Hacker Newsnew | past | comments | ask | show | jobs | submitlogin
Open-Source Virtual Background (elder.dev)
527 points by jcastro on April 10, 2020 | hide | past | favorite | 81 comments


I'd love to see something like this as a plugin for OBS. I've been using it lately due to all the video conferencing we're all growing to love since it's got basic color correction/manual controls for my webcam feed.

It's got the option for "real" chromakey, but like the author, I don't have a green screen, Amazon isn't scheduling any deliveries for another month, and I don't feel like a trip to the fabric store would count as "essential" travel (especially if it's only so I can screw around with stupid backgrounds).

Tried a few different sheets/blankets I had at home, but none are a suitable color or uniform/matte enough to work well, even with proper lighting. I admit this is such a non-issue and only something I want to play around with, but it would be fun nonetheless.


I agree, a plugin like this for OBS would be amazing.

I, too, have been playing with the chromakey in OBS, and like you tried a bunch of different sheets and blankets. The one that worked the best I discovered by accident; my wife was pulling out a puzzle, and with it she pulled out a green felt puzzle mat (really just a large rectangle of green felt). It was perfect. But I had to get it from her so I could use it on my meeting before she started her puzzle. After some brief, tense negotiating, I was able to snag it. All I have to do is the dishes for another month!

It works really well, but this would be way better and easier to set up.


I mean...in fairness I could probably figure out how to get hold of a sheet (seriously, of all the ugly colored sheets and blankets they sell at the local Target, there isn't a bright green or even blue??)

Likewise there are loads of cheap ones on Amazon or I could even get some bright paint and do a wall (or maybe dye my current non-chromakey white sheet background). It's just a matter of suspended/delayed deliveries and state orders to avoid unnecessary travel--including shopping for things like home furnishings.

It makes sense. There are plenty of important reasons why I should stay home and Amazon should focus on delivering essentials. I guess it's the definition of being spoiled/privileged that this is what I'm musing about.


Been struggling with this myself the last few days! I don’t NEED to go out or order all of this fancy video conferencing equipment for my weekend virtual happy hour but it’s way more fun being locked inside if I do.

I was fortunate enough that the previous owners left behind a god-awful teal paint that works amazingly as a ‘blue’ chromakey.

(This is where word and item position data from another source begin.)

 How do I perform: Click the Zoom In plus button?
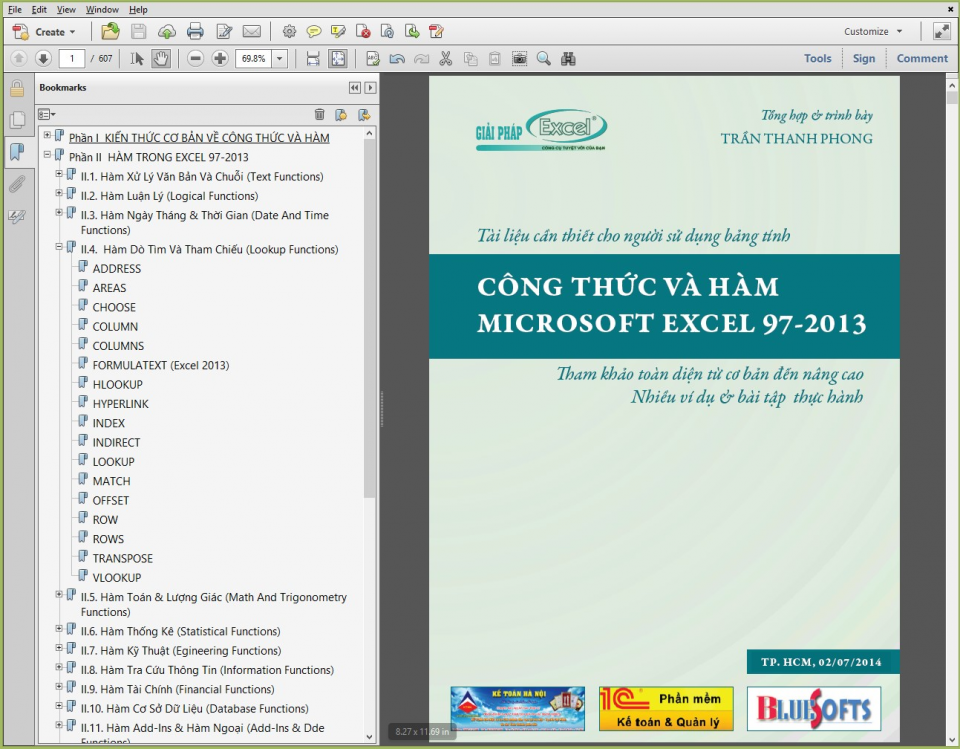pyautogui.click(x=220, y=58)
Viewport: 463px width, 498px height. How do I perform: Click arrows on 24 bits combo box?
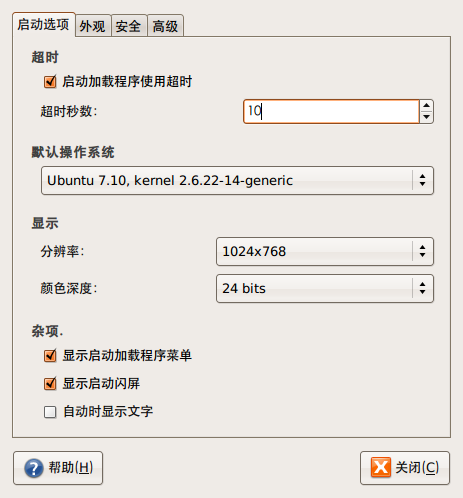[x=422, y=288]
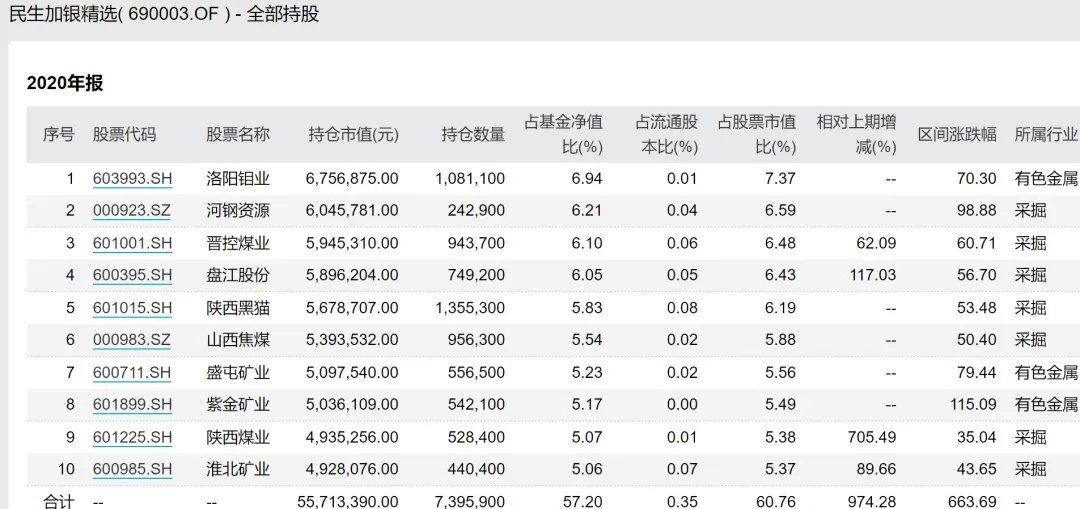Select the 紫金矿业 stock name cell
1080x509 pixels.
(x=238, y=405)
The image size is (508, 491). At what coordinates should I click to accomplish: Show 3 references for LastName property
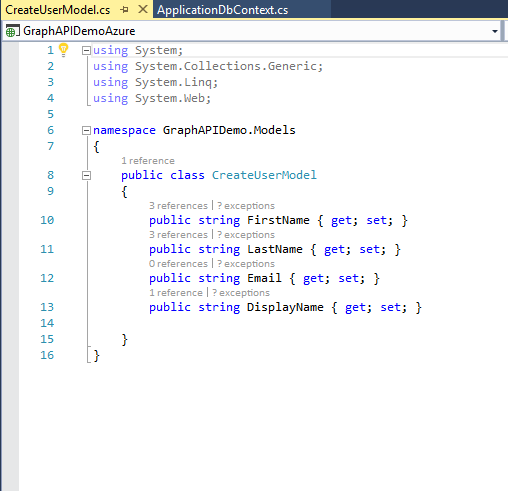click(x=178, y=235)
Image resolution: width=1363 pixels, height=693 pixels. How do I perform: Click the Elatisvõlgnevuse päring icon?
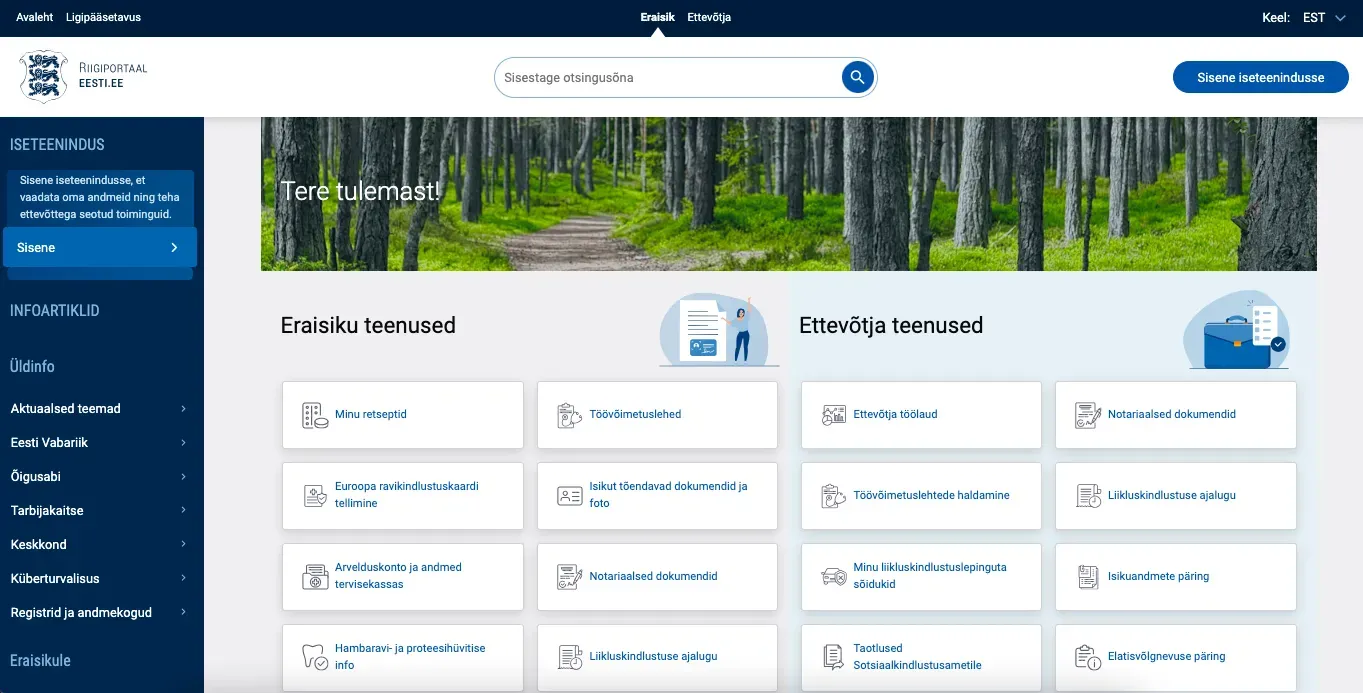1087,658
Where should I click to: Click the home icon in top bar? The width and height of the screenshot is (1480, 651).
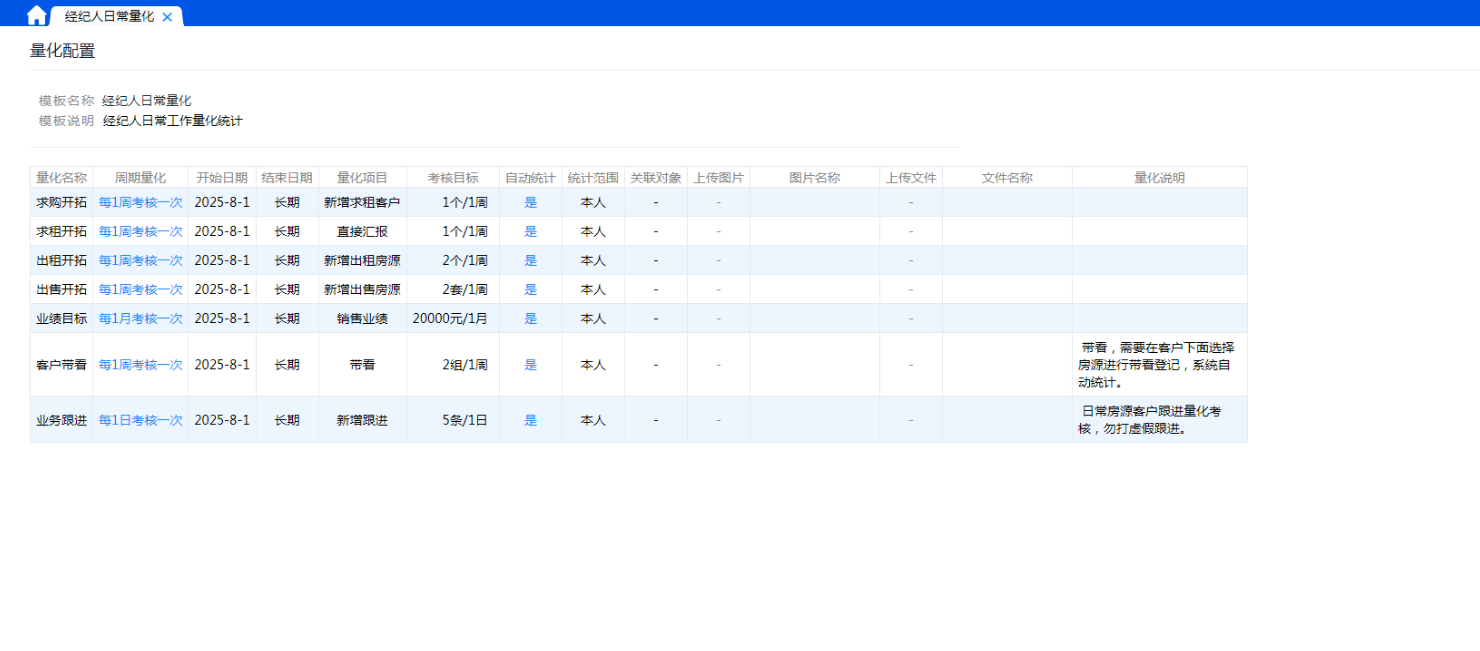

For a huge upgrade in camera I’m using the OBS Camera app on iOS which wirelessly beams an NDI stream to my desktop.

For lighting I’ve just played around with various lamps from my house.

The one thing I did order was a USB microphone because I couldn’t stand the thought of wearing a headset or adding latency with wireless earbuds.


My lighting is currently a mix of a clamp-on utility light with parchment paper diffuser (key), a window (fill), and a cheap old desk gooseneck lamp pointed at my sheet (I had used it as cheapo outdoor movie screen and now it acts as a clean background for current VTC needs).

Cam is the basic 1280x720 Microsoft Lifecam USB webcam I've had for years but is still much better than any laptop cam due to placement flexibility and better optics. OBS lets me color correct and exposes the manual controls for focus, exposure, etc.

I did grab a USB headset from work before work-from-home started, but I found it had a frayed wire and isn't any good. Instead I am using my (wired) cell headphones with their integrated mic instead of the USB headset.

I dug out an old USB audio interface I had packed away and tried it with a Shure vocal mic, but that led me down another hole of messing with Voicemeeter to tweak EQ and noise reduction because it's really meant to be held right up to your mouth (for singing, etc) and picks up background noise if I have the levels up high enough to use as a desk/stand mic. For the time being I am sticking with the headphone/mic for simplicity's sake.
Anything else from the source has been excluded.